As for why the deal is happening now, Maffei said on the call that the "timing was finally right.” HSN has been trading lower, including on a cash-flow multiple basis, making the deal more affordable to QVC, he said. Management changes at HSNi also played a role: former CEO Mindy Grossman left in May to become chief at Weight Watchers. A year ago, HSN traded in the $50 per share range on NASDAQ.

"The addition of HSN will enhance QVC's position as the leading global video eCommerce retailer. Every year they together produce over 55,000 hours of shoppable video content and have strong positions on multiple linear channels and OTT platforms," said Maffei in a release. "The value of the combined QVC, HSNi and zulily will be further highlighted when later this year QVC Group becomes an asset-backed stock as part of the previously announced split-off of Liberty Ventures."

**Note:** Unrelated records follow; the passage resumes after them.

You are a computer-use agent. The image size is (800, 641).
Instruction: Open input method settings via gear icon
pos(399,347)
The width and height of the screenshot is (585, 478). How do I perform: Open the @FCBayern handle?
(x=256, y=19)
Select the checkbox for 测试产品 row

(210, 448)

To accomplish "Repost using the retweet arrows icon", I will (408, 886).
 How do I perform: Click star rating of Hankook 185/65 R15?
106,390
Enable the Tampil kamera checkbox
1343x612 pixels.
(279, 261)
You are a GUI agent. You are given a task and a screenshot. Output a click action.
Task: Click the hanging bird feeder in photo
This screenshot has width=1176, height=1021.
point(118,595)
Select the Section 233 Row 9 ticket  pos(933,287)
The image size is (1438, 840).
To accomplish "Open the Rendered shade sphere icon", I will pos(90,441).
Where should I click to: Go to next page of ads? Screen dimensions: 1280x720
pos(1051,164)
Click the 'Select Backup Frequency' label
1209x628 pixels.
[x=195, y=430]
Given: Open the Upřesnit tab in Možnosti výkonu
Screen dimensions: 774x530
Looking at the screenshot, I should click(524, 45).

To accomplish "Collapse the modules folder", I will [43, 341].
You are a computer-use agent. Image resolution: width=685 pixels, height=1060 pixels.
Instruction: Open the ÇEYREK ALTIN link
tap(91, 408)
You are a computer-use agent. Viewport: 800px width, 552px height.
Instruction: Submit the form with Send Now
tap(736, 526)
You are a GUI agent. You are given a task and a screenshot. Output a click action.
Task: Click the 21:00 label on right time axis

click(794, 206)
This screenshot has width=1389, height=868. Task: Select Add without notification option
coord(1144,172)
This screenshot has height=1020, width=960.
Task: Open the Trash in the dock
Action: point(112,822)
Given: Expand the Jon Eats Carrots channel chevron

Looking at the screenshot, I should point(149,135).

Liberty Interactive executives said the acquisition of HSNi will increase the scale of the QVC Group and boost cross-marketing “to better engage existing and potential customers.” It also noted HSNi’s lower debt leverage.

“Joining the QVC Group will give us instant access to global consumer markets, a leadership team with deep expertise and a global perspective, and the opportunity to further strengthen our content-based brand portfolios in a changing retail landscape,” said Arthur C. Martinez, HSNi’s chairman of the board of directors, also in a release. “We have both been innovators in a growing and dynamic retail environment with a unique vision of what shopping should be, and as new technologies continue to change our everyday lives, together we can develop the next generation of shopping for the next generation of consumers.”

Cornerstone’s brands include Ballard Designs, Frontgate, Garnet Hill, Grandin Road and Improvements.

Upon closing, the Liberty Interactive board of directors will be expanded to include a director from the HSNi board, selected by Liberty Interactive.

The companies said Allen & Company is serving as financial advisor and Baker Botts LLP is serving as legal advisor to Liberty Interactive. Centerview Partners and Goldman Sachs Group are serving as financial advisors and Davis Polk & Wardwell LLP is serving as legal advisor to the Special Committee of the Board of Directors of HSNi.